B. Contrôle pédagogique
Comme c'est le cas aujourd'hui, le DASEN doit au moins une fois par an, vérifier que l'instruction dispensée au même domicile l'est pour les enfants d'une seule famille et que l'enseignement permet à l'enfant d'acquérir les connaissances et compétences correspondant à son cycle de scolarité (art. L. 131-10). Les familles ont l'obligation de se soumettre aux contrôles (y compris inopinés (8)), sous peine, après deux refus sans motif légitime, d'être mises en demeure d'inscrire leur enfant dans un établissement scolaire, dans les quinze jours (art. R. 131-14 à R. 131-16-4). À défaut, elles encourent six mois d'emprisonnement et 7 500 € d'amende (art. 227-17-1 du code pénal).
C. Nouvelle instance
L'instance départementale chargée de la prévention de l'évitement scolaire – coprésidée par le préfet et le DASEN – est désormais chargée d'assurer le suivi de l'obligation scolaire et notamment du respect des mises en demeure d'inscription dans un établissement d'enseignement (art. D. 131-4-1) (9). Composée du président du conseil départemental, des maires des communes et des présidents des EPCI, des directeurs de la CAF et de la MSA et du procureur de la République, elle se réunit deux fois par an.

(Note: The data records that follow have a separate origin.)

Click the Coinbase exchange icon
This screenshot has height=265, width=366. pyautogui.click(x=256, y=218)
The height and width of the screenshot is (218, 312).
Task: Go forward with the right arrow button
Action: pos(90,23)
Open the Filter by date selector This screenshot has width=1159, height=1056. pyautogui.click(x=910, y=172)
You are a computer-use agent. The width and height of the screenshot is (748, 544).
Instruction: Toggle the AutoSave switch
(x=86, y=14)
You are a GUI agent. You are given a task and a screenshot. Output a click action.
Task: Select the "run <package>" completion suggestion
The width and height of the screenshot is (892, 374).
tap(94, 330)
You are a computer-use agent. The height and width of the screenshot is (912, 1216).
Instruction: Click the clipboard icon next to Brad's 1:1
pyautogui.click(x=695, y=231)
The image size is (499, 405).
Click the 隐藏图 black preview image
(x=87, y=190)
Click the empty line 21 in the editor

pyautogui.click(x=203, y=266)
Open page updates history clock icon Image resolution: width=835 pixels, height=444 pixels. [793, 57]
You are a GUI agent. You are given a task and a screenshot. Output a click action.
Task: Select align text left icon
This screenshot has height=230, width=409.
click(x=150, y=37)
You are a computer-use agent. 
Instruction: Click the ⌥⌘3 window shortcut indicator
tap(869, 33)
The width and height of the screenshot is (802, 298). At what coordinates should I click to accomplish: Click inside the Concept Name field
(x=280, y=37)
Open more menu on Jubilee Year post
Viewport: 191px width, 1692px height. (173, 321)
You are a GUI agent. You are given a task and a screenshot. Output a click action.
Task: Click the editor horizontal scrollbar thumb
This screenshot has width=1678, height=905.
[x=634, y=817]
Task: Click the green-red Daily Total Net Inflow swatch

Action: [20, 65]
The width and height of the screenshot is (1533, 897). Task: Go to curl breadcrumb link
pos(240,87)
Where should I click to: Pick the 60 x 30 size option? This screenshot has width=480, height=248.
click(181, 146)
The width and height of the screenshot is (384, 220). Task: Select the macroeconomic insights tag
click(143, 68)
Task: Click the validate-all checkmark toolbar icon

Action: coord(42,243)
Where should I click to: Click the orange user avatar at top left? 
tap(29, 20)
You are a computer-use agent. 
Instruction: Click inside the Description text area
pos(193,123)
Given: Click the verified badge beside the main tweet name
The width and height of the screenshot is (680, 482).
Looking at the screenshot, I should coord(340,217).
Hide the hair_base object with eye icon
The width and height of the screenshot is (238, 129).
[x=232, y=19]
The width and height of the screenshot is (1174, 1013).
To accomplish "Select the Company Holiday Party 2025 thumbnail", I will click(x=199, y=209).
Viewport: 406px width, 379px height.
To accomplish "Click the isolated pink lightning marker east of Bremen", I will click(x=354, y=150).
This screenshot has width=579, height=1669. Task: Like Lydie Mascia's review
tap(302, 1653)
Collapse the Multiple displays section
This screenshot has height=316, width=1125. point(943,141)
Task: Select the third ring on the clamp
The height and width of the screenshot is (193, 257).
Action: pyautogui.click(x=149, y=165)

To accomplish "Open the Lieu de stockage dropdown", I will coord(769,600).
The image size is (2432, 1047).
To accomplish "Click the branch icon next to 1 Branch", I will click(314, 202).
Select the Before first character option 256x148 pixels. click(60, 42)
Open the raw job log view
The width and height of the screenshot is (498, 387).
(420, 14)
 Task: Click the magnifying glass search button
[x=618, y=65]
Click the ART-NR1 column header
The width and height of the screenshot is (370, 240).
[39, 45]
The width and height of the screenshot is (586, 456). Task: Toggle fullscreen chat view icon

Impact limité dans les communes
L'instruction à domicile concernerait 62 000 élèves en France. Selon l'étude d'impact de la loi, la réforme de l'instruction en famille amènerait près de 29 000 nouveaux élèves dans les écoles. Avec un impact quasiment nul dans les communes en raison des évolutions démographiques : le nombre d'élèves du premier degré devrait continuer à baisser jusqu'en 2026 (- 300 000 enfants en quatre ans).
Jean-Christophe Poirot
pour Le Journal des Maires
(1) Loi n° 2019-791 du 26 juillet 2019 ; décret n° 2019-823 du 2 août 2019.
(2) Loi n° 2021-1109 du 24 août 2021 (art. 49).
(3) Décret n° 2022-182 du 15 février 2022.
(4) Conseil constitutionnel, n° 2021-823 DC du 13 août 2021.
(5) Décret n° 2022-183 du 15 février 2022.
(6) Décret n° 2022-849 du 2 juin 2022 ; CE, 16 mai 2022, n° 463123.
(7) Circulaire NOR : MENE1709043C du 14 avril 2017.
(8) CE, 2 avril 2021, n° 435002.
(9) Décret n° 2022-184 du 15 février 2022.